Hello 2017 / Recap of Top 10 Posts from 2016

As we kick off what will surely be another very exciting year of progress in artificial intelligence, machine learning and data science, we start with a quick recap of our "Top 10" most popular posts from the year just concluded. These were the posts that garnered the most number of page views from you in the recently concluded year – here they are, in increasing order of readership:

10. Recent Updates to the Microsoft Data Science Virtual Machine

We announced a major set of updates to the Data Science VM (DSVM) in September last year. DSVM gives you a comprehensive set of tools for data movement, storage, exploration/visualization, modeling with ML/AI algorithms, and operationalization – and using multiple languages in either Linux or Windows environments.

9. Introducing Microsoft R Server 9.0

Just last month, we announced our latest and most powerful version of Microsoft R Server. Supporting popular operating systems and a variety of data sources, MRS 9.0 helps you create and deploy sophisticated analytics models for real world problems, efficiently and at scale.
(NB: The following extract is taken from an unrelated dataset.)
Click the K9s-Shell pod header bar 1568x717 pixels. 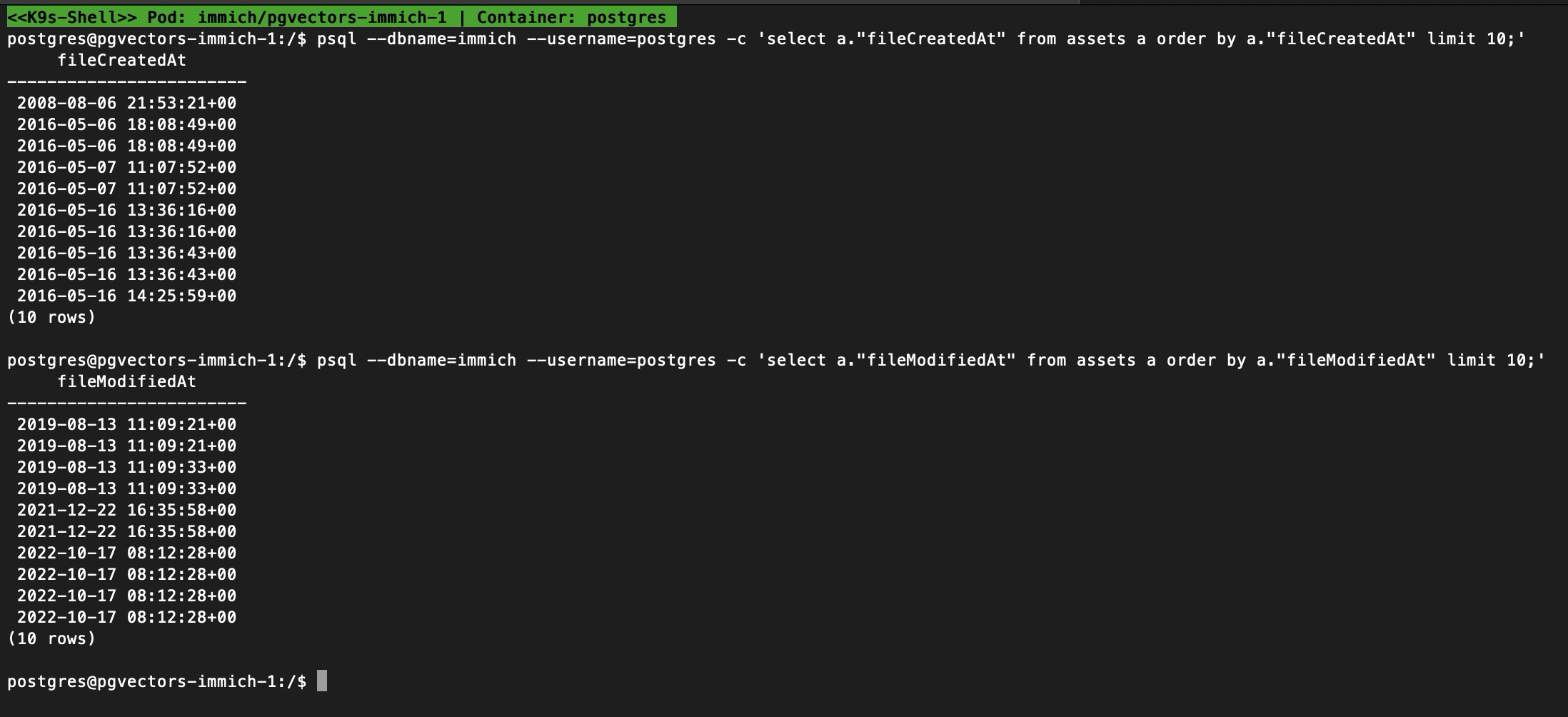pyautogui.click(x=341, y=17)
8. Microsoft and Liebherr Collaborating on New Generation of Smart Refrigerators

An unexpected post for a Top 10 list, perhaps, but this goes to show the broad excitement in our community around the possibilities of computer vision, deep learning and IoT. Our award-winning vision and deep learning capabilities around image processing are now a cornerstone of an ever-widening array of products offered both by Microsoft directly and our customers and partners.

7. Introducing the Team Data Science Process from Microsoft

In October, we introduced the Team Data Science Process – a methodology and set of practices designed to help your business truly reap the benefits promised by collaborative data science.
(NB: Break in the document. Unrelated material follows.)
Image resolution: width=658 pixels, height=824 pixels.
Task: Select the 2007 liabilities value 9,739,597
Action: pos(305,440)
6. Game On! Introducing Cortana Intelligence Competitions

Back in March last year, we gamified Cortana Intelligence with the launch of our competition platform, and announced our first ever contest, a very successful competition on Decoding Brain Signals.

5. A One-Step Program for Becoming a Data Scientist

A link to a webinar we delivered early last year, in response to an ask from the community on what it takes to be a successful data scientist. Both the webinar and blog post emphasize the importance of building things first-hand.
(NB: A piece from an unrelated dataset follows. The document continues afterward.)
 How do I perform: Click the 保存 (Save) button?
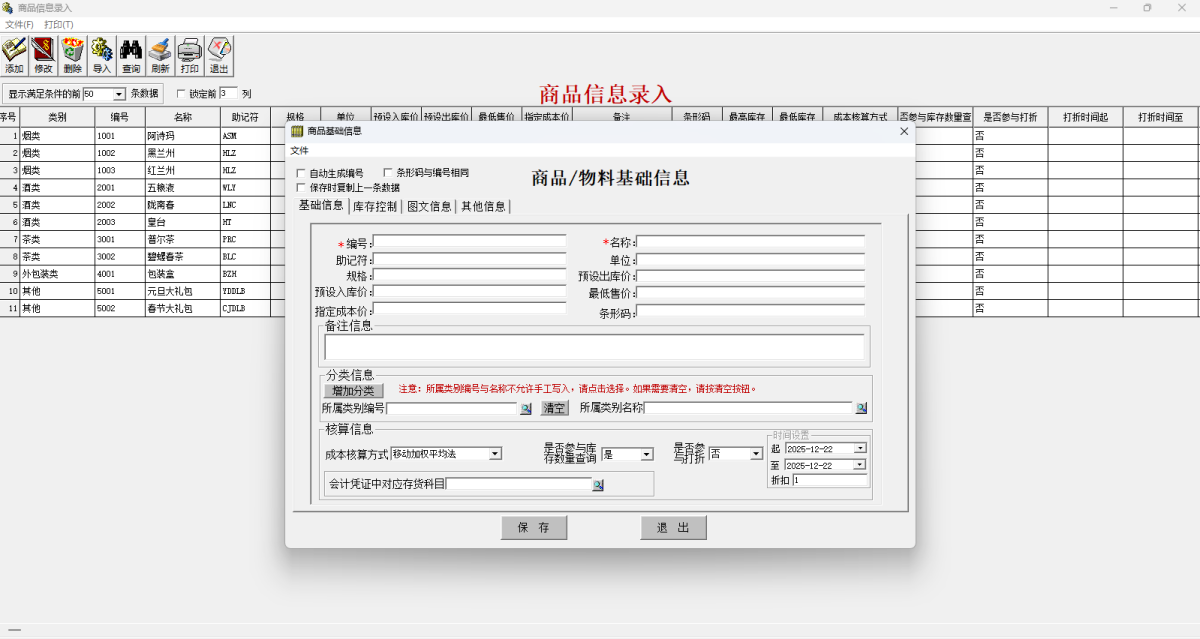point(534,528)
4. Building Deep Neural Networks in the Cloud with Azure GPU VMs, MXNet and Microsoft R Server

This was the first in a series of posts we launched in September last year, showcasing deep learning workflows on Azure. In this post, we setup N-Series VMs on Azure with NVIDIA CUDA and cuDNN support, using MXNet as one example of deep learning frameworks that can run on Azure. We also show how Microsoft R Server can harness the deep learning capabilities of MXNet and Azure GPUs using simple R scripts.

3. Data Science with Microsoft SQL Server 2016 – Free eBook

Few things in life can beat "free", and that was certainly true about our free eBook on creating intelligent apps using SQL Server and R. You can now embed intelligent analytics and data transformations right in your database, and make transactions intelligent in real time. Combining the performance of SQL Server in-memory OLTP and in-memory columnstores with R and machine learning, apps can achieve extraordinary analytical performance in production – and with all the benefits you expect from our industrial-strength database, including high throughput, parallelism, security, reliability, compliance certifications and great manageability.

2. Announcing R Tools for Visual Studio

The ML and data science community was just as delighted as us when we announced the newest language spoken by Visual Studio, back in March 2016.

1. Making R the Enterprise Standard for Cross-Platform Analytics, Both On-Premises and in the Cloud

Early in 2016, we announced how we are delivering Microsoft R Server across multiple platforms, allowing enterprise customers to standardize advanced analytics on one core tool, and regardless of whether they are using Hadoop, Linux or Teradata. We also announced that, on Windows, Microsoft R Server (MRS) would be included in SQL Server 2016. This post also talked about the free Developer Edition of MRS, as well as our commitment to Microsoft R Open. This was our #1 most widely read and circulated post of 2016.